Methods: hMSCs were cultured following established methods. Epifluorescence microscopy was used to quantify morphology from 2 -72hrs (data not shown) and migration over a 10-hour window beginning at 6hrs post seeding. Differentiation was assayed through expression of early marker alkaline phosphatase, ALP, and mature marker osterix, OSX. Significance was determined via ANOVA.
Results: hMSCs demonstrated shifting morphologies, Figure 1, with smooth surfaces moving towards elongated morphologies typical of fibroblasts indicated by low roundness and high aspect ratios. In contrast, hMSCs on MM surfaces demonstrated low roundness and low aspect ratios typical of cuboidal osteoblasts. Finally, hMSCs on MMN surfaces demonstrated the highest roundness coupled with low aspect ratios typical of stellate morphologies observed in mature osteoblasts/osteocytes and reached a steady-state stellate morphology by 24hr, whereas the other surfaces didn’t demonstrate steady-state morphology until 72hrs. An evaluation of the migration revealed hMSC velocity was highest on MMN surfaces coupled with low directionality indicating rapid random migration, Figure 2.A.&B. Finally, differentiation outcomes correlated well with morphology results showing significantly higher expression of early osteoblast marker, ALP, at 3 days and maturing osteoblast marker, OSX, at 10 days on MMN surfaces as compared to all other surfaces, Figure 2.C.&D.
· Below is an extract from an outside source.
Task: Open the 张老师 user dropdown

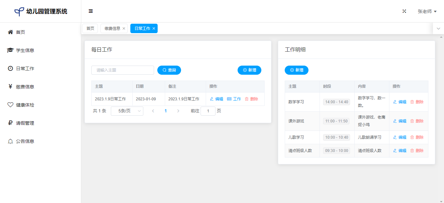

Conclusions: These outcomes demonstrate the combined macro-micro-nano topography of the MMN surface results in rapid random migration necessary to colonize a surface, the evolution of a stellate morphology typical of mature osteoblasts/osteocytes, and a rapid progression through the early and mid-osteogenic differentiation markers, ALP and OSX respectively.
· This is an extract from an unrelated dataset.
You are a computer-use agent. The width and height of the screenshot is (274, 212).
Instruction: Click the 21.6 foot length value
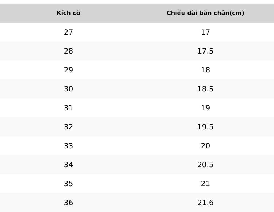click(205, 203)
Patient Care: Rapid colonization of a surface by mesenchymal stem cells coupled with stimulation of bone differentiation both minimizes the opportunity for biofilm formation while increasing the rate of device integration with the surrounding bone tissue.
Learning Objectives: By the conclusion of this session, participants should be able to: 1. Describe the importance of surface topography on stimulating rapid migration and morphology shifts of stem cells on the surfaces; 2. Discuss how early changes in stem cell morphology correlate to long term stem cell differentiation, and how rapid colonization through migration minimizes biofilm formation; and 3. Identify surface topographies that can exploit these migration and morphology mechanisms to improve implant success.